* [EXTRACT]:
- Opening Delimiter -
Then, another multi-head attention module takes the scene to apply cross-attention between the nucleotide sequences. This component is at the very core of the model because it extracts binding relations between RNA sequences. Here, one sequence is given to the Query input, and the other sequence goes to Value and Key inputs, which is compatible with the original transformer design [26].

Finally, a dense projection component applies two dense layers for extracting meaningful binding information from data coming from multi-head attention components.

Final components

At the final stages of the model, we have some common components widely adopted in neural networks.

A pooling module performs dimensionality reduction and makes the model more resistant to small changes in the input.

A dropout component is used to prevent overfitting and improve generalization.

At the output layer, three dense components extract the final binding information out of the model.
- Closing Delimiter -
* [EXERCISES]:
1. List every model component the extract describes, in the order it mentions them.
2. In the extract's cross-attention module, which input receives one of the two RNA sequences, and which inputs receive the other?

* [DATA EXTRACTS]:
- Opening Delimiter -
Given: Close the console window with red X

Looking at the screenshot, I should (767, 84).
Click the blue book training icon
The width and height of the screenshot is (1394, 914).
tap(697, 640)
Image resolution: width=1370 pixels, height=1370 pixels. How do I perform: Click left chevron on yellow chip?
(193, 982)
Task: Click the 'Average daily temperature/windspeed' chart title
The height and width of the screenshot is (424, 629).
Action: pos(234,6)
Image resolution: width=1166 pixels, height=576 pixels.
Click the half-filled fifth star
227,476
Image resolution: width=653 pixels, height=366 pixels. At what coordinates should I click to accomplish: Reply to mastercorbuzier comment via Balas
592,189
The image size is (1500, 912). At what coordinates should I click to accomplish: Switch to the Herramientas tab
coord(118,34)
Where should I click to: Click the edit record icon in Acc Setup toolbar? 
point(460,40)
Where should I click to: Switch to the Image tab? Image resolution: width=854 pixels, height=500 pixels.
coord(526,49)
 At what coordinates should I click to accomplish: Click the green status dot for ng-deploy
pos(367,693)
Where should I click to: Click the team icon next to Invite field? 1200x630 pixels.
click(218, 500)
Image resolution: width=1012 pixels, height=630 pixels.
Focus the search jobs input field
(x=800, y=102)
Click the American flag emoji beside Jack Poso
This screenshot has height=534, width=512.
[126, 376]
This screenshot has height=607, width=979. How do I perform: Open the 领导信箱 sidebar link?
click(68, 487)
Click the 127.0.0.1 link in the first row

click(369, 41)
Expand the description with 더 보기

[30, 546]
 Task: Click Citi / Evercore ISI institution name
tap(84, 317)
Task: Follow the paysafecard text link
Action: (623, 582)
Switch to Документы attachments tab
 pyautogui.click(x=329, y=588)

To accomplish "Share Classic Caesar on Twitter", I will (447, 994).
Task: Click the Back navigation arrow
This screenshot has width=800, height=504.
- Closing Delimiter -
* [EXPECTED RESPONSES]:
1.
1. A multi-head attention module that applies cross-attention between the nucleotide sequences
2. A dense projection component with two dense layers
3. A pooling module
4. A dropout component
5. Three dense components at the output layer

2. One sequence goes to the Query input, and the other goes to the Value and Key inputs.